The topic seems to be this: are the 50s and 60s pretty well represented here and on The Cad? I think they are, aren't they? And I've apologized for the "why do I hate the 1970s so much" thread.

So, as far as I am concerned, I think I'll unsubscribe from this thread.

P.S. Idiocracy-wise: on hereditary traits and what effect they may have on human populations, rather than reading a cartoon about Idiocracy, I'd recommend reading the following very recent books:
A Farewell to Alms by Clark
The 10,000 Year Explosion by Harpending and Cochrane
Before the Dawn by Wade

And, if you can stomach it, examining very closely the arguments in Understanding Human History by Hart, rather than dismissing them out of hand because one finds them unpleasant. The last book is controversial, but needs to be read very slowly and evaluated rather than thrown across a room.
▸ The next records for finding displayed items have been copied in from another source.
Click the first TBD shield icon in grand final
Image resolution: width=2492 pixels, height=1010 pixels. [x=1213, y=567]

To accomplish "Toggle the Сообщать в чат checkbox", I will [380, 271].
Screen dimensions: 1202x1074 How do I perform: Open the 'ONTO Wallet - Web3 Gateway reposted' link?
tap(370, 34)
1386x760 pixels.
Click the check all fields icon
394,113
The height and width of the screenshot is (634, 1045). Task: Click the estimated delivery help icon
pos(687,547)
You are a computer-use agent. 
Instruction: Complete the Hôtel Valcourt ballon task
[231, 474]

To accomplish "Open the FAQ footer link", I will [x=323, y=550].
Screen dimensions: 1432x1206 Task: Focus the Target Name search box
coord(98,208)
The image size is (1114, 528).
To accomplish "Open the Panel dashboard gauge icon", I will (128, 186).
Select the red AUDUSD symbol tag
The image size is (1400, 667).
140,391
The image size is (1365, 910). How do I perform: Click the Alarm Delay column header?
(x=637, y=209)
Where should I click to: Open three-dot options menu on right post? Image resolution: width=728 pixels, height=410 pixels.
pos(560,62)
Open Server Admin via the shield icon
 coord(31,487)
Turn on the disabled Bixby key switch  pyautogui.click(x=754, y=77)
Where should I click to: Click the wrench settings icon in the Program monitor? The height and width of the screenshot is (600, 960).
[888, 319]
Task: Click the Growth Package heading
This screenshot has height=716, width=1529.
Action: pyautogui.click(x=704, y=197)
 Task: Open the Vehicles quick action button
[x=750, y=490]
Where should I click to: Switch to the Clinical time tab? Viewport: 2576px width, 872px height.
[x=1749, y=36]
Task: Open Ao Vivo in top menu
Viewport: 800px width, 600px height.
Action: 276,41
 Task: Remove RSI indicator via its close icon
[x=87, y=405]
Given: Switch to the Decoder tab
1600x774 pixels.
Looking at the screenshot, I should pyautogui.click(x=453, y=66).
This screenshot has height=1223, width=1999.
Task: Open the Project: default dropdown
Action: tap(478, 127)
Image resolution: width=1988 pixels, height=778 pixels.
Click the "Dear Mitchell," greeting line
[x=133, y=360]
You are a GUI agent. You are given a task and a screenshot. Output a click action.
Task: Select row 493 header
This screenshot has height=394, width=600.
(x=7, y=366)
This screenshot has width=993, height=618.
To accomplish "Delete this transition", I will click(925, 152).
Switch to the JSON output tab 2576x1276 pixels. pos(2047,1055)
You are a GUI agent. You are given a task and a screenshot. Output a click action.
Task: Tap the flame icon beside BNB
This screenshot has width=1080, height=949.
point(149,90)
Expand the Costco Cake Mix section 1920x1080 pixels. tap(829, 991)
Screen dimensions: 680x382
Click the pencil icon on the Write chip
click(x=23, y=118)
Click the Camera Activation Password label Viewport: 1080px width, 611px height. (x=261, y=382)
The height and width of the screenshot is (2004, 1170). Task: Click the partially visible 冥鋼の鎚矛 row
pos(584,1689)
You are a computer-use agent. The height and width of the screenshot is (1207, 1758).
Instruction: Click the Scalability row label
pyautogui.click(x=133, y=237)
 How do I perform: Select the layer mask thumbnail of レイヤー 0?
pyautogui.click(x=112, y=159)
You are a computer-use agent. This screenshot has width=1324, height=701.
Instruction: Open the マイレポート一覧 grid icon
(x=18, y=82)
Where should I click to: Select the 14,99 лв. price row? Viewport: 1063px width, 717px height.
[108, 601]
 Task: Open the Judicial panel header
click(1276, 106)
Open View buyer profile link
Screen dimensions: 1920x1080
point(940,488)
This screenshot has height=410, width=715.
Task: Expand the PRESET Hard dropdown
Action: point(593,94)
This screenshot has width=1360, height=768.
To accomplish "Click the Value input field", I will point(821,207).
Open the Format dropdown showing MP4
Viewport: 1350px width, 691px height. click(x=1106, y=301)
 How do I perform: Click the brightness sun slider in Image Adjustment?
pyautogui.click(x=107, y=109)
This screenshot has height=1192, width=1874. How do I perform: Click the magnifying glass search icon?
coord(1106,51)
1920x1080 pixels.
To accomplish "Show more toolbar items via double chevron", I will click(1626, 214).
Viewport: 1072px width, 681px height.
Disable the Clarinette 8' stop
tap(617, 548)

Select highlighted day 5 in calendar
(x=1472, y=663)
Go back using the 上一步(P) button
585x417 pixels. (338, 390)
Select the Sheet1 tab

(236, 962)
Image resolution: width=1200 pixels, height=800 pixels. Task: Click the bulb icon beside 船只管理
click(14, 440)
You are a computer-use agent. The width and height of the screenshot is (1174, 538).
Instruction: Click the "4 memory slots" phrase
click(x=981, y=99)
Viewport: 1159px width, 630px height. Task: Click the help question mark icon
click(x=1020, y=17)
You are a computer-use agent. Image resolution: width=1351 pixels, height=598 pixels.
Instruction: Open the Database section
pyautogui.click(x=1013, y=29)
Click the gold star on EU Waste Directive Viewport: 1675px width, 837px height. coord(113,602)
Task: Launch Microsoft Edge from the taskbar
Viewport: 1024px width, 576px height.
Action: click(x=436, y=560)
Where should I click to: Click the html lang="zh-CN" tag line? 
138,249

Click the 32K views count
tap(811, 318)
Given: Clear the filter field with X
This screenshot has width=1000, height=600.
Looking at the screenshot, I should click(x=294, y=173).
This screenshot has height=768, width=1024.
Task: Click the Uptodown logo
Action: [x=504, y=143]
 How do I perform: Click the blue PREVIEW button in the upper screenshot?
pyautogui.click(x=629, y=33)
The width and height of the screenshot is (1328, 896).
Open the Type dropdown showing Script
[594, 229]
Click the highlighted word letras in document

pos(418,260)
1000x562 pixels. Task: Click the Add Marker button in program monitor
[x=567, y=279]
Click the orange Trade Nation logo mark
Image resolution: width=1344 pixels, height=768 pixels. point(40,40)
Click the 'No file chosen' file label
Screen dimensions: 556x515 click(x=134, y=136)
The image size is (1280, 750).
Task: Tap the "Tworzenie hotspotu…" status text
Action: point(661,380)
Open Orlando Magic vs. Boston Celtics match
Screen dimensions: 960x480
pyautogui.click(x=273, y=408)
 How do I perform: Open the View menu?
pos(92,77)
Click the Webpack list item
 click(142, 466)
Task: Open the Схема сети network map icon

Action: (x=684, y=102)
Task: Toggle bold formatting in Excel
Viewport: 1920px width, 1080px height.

The first three are not very controversial to anyone who has spent more than a half hour reading anything about population genetics, and they are not specialized works requiring a huge knowledge of population genetics: they are works by scholars who apply some of the ideas of population genetics.

Anyone wishing to discuss this further, please PM me. These topics are probably not suitable for a forum that focusses on the style of the 1940s.

See you all on the suit and hat threads.